▶ **Problem description**
Search the records for the word "Кабардино" and pick out every line that has it.

Screenshot grounding data

_ _ _

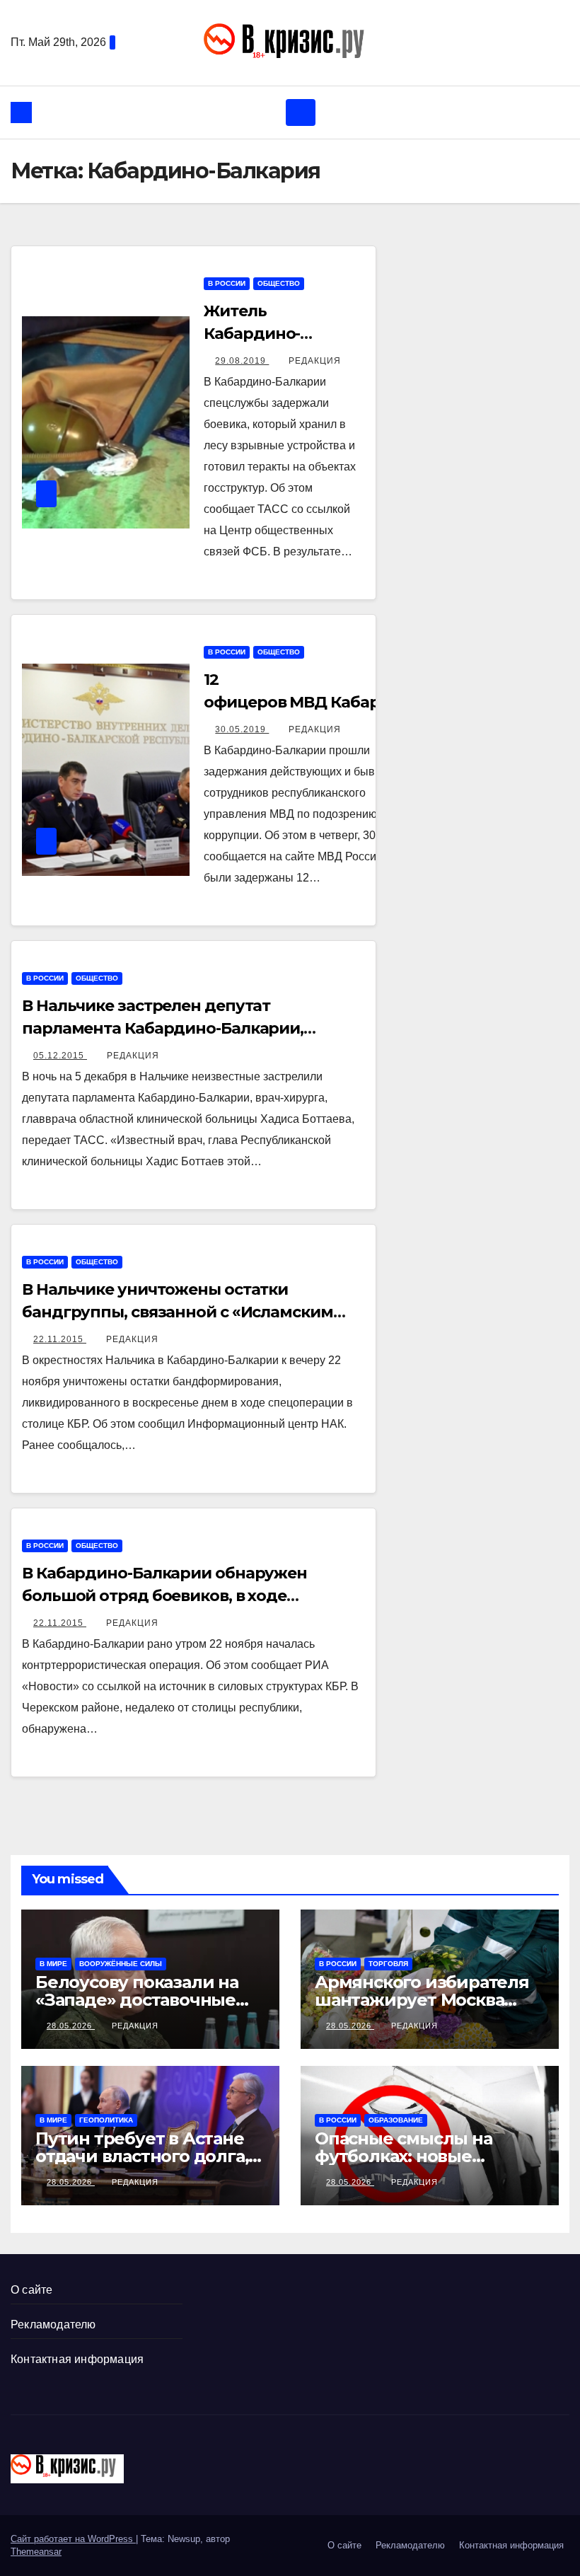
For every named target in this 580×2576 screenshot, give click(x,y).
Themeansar (36, 2551)
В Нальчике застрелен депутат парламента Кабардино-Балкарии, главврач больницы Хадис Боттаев (162, 1028)
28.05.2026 (71, 2025)
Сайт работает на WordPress (73, 2539)
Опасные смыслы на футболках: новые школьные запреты (403, 2156)
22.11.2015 (59, 1339)
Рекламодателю (53, 2324)
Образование (396, 2120)
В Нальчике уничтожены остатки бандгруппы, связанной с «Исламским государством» (177, 1312)
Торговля (388, 1964)
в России (226, 283)
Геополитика (106, 2120)
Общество (278, 283)
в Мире (53, 1964)
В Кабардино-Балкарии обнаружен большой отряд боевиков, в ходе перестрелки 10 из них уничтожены (165, 1596)
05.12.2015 (60, 1056)
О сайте (31, 2290)
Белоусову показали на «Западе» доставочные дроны (136, 2000)
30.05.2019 (242, 729)
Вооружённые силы (120, 1964)
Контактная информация (77, 2359)
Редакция (315, 361)
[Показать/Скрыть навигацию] (300, 112)
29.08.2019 (242, 361)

_ _ _

▶ **Worked solution**
В Нальчике застрелен депутат парламента Кабардино-Балкарии, главврач больницы Хадис Боттаев (162, 1028)
В Кабардино-Балкарии обнаружен большой отряд боевиков, в ходе перестрелки 10 из них уничтожены (165, 1596)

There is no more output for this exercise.